The total production for a particular industry, rather than just exports, should be used to assess whether a country meets the emissions threshold. By doing so, the club can avoid encouraging “resource shuffling”—that is, countries exporting clean products or derivatives while consuming dirty versions domestically.
Those within the club could trade freely in the products covered but charge tariffs on those not in the club. Each country or region could use its own approach to arrive at the tariff, which would allow the EU to stay faithful to CBAM and allow the United States to use a different method that skirts the politically challenging issue of introducing a national carbon price. This approach is similar to that employed by the Paris agreement, which succeeded because it provided countries with the independence to forge their own paths to net-zero decarbonization.
Finally, the tariff revenues collected by club members should be redirected toward funding emissions reductions in low-income and lower-middle-income countries, especially those with clear plans and policies for decarbonization. The club members, including the United States and the EU, should support projects to plan and finance ultralow emissions industrial projects in the developing world, including providing needed technical assistance, technology transfer, low-cost financing, and guaranteed market access to exports.

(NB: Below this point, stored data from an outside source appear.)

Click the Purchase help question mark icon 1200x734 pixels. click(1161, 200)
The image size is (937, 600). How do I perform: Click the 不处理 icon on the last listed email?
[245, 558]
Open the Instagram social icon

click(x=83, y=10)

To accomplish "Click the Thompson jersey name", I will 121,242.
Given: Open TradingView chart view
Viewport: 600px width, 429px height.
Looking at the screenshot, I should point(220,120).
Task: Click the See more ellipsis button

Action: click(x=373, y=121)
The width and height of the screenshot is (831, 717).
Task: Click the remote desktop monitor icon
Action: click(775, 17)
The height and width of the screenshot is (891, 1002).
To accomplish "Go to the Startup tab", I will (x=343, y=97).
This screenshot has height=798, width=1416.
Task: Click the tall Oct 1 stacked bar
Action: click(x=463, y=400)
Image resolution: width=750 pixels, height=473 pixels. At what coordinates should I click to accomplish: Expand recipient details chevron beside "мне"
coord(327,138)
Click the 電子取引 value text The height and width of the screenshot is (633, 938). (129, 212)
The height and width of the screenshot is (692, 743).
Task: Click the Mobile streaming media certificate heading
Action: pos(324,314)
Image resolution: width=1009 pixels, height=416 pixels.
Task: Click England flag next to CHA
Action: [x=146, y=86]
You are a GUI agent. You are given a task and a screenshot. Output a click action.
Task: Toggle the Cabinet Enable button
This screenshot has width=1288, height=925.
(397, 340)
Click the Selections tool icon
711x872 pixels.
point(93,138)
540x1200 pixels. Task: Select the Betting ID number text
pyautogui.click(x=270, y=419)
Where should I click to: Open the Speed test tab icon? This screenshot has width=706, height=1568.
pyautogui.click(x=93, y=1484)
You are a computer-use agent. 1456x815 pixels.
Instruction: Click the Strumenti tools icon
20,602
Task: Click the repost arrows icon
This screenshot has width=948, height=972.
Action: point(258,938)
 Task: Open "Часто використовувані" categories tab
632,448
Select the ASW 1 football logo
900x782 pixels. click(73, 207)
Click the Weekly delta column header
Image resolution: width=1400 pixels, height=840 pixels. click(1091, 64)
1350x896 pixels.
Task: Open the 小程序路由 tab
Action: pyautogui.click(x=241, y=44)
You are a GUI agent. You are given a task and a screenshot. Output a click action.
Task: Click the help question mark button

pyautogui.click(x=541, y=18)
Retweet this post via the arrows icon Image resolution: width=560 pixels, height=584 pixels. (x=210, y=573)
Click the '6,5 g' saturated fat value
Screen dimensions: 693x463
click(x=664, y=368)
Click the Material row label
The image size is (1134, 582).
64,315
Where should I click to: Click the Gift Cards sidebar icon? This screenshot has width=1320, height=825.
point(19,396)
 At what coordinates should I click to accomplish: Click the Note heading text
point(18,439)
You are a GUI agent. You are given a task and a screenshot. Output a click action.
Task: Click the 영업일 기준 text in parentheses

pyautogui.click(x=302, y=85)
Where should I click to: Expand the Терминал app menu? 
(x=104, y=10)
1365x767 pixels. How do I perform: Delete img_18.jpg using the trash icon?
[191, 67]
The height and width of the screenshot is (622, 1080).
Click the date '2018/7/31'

The goal should be to help ensure that developing countries respond to these measures with decarbonization rather than retaliation. Many emerging economies, including India, have already strongly decried CBAM. It will likely face more opposition as these countries’ calls for increased support in the form of climate finance gain further momentum.
To be successful, an international agreement needs to credibly drive down global emissions.
The ultimate goal of any agreement is to bring down emissions and encourage low-carbon economic development across the globe, which is going to require support for developing countries across their economies. To this end, the club could also issue waivers to countries making strides toward net-zero compatible development. To be sure, assessing good faith progress will require objective and transparent information sharing and benchmarks, as well as clear criteria for defensible net-zero plans and policies.
These steps are essential to assisting developing countries in continuing to industrialize while meeting climate goals. Such efforts may appear to conflict with the U.S. and European aim of rebuilding their manufacturing sectors, but a well-designed club could be beneficial for both goals by encouraging the United States and the EU to focus their industrial policies on areas where competitive advantages, supply chain concerns, and energy security needs point to the importance of domestic production.
In crafting a climate club, the Kigali Amendment to the Montreal Protocol, which is phasing out products that produce hydrofluorocarbons, provides important lessons. The agreement, which received bipartisan support in the U.S. Senate last year, showed that binding commitments to international climate protocols are politically viable when U.S. producers can be highly competitive in global markets.
As free trade continues to wane in popularity and climate action gains momentum, friction between green industrial policies may become more the norm than the exception to the rule. By thinking ambitiously and creatively about how to bridge these divides, countries can simultaneously make critical progress toward their decarbonization and economic development goals.